I feel so fortunate to be learning from Aesthetic Realism about love. Jackie Gleason and I are very different, but like him, when I didn’t get my way with a woman I would get angry.
Once, when a woman I was interested in had some criticisms of me, I was furious. In an Aesthetic Realism class, the Chairman of Education, Ellen Reiss, taught me what a woman wants most—good will. She said, “You felt a woman should go along with any plan you had. The large question is whether you had good will for the lady.” I said, “I don’t think I did,” and she then asked, “So what right do you have to be angry?”
Ms. Reiss asked as the discussion went on, “Have you thought about what it would mean to strengthen her?” I hadn’t, and Ms. Reiss said humorously, “He who doth not have a purpose he is proud of, ought not to complain. Do you think you need to see women better? “Yes,” I said, and she asked, “Is that such a terrible thing?” No, it wasn’t. I felt so encouraged when Ms. Reiss said, “This is a local stop—go on to becoming a better person.
I am so happy to say that because of Ms. Reiss’ good will that is exactly what happened. She taught me the purpose men need to be proud in love: to want to know a woman, to think about how her life could be stronger. Learning this enabled me to fall in love with the woman who is now my wife of ten years, Meryl Nietsch-Cooperman. I feel grateful and proud for the privilege it is to know Meryl, what she’s hoping for in her life.
The Opposites, The Honeymooners and Anger
I think some episodes of “The Honeymooners,” with the superb ensemble work of its principle actors—Jackie Gleason, Art Carney, Audrey Meadows and Joyce Randolph—are art and illustrate this definitive principle stated by Eli Siegel: “All beauty is a making one of opposites and the making one of opposites is what we are going after in ourselves.”
The show at its best puts together fury and tenderness, thick and thin with those bodies of Ralph and Norton, humor and seriousness, ordinary people and universal emotions.
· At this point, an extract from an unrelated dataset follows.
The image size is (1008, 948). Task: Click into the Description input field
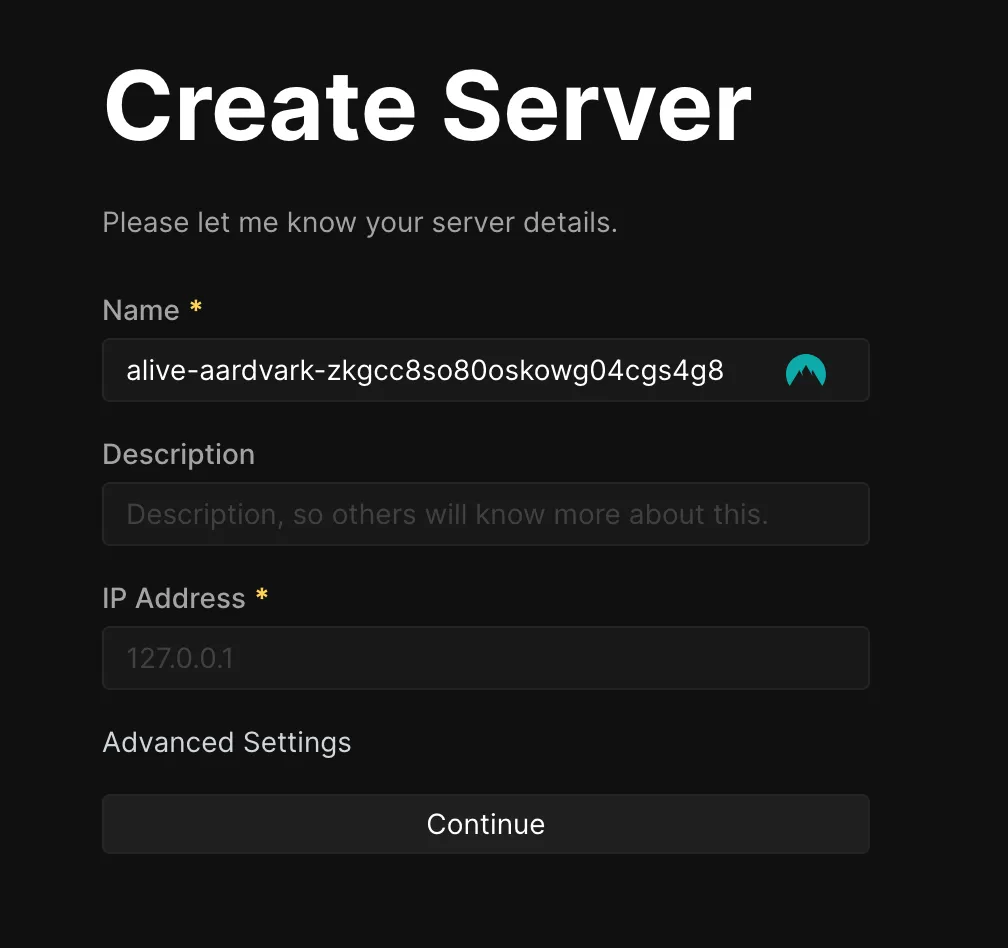(x=485, y=514)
Life itself seems to get into that lovely, plain kitchen. The show has a good roughness, and at times you feel something like what Eli Siegel once said in describing the French stage of the 17th century with the comedies of Moliere: “It must have rattled with the pranks of merry bodies, weighing something.”
At some point in almost every episode Ralph gets steamingly angry. Jackie Gleason gives no-holds-barred form to the ego strutting and then enraged when its plans are foiled—he makes anger look ridiculous. In “Aesthetic Realism And Anger” Mr. Siegel writes: “The worst kind of anger is the quiet kind, the kind that is…smooth disappointment.” Ralph’s anger is anything but quiet—it’s all out. Yet Gleason was good, too, at giving outward form to the slow burn. But the crucial thing is this: Ralph inevitably sees his anger was wrong and he is ashamed, and as the show ends he’s sweeter and stronger.
In the episode “On Stage” Ralph and Alice are going to be in a play at the Women’s Auxiliary of the Racoon Club. Ralph, sure he will be discovered by a Hollywood director who will be in the audience, gets very pompous, talking with an affected “actor’s” voice. He is to play Frederick who is in love with Rachel, played by Alice. But Rachel loves Hamilton, whom Norton plays. Scripts in hand, the three rehearse, and when Norton hits a certain word the sparks begin to fly.
Later the play is performed, and afterwards the Hollywood director comes to Ralph’s dressing room, but says it is Alice he wants for his next movie, not Ralph. He leaves and Ralph’s bubble is burst, but just then Alice comes in and speaks to him so movingly, he see’s what really important in life.
I want people everywhere to know the one education that changes unjust anger in us, making us proud of ourselves and happy—the Aesthetic Realism of Eli Siegel.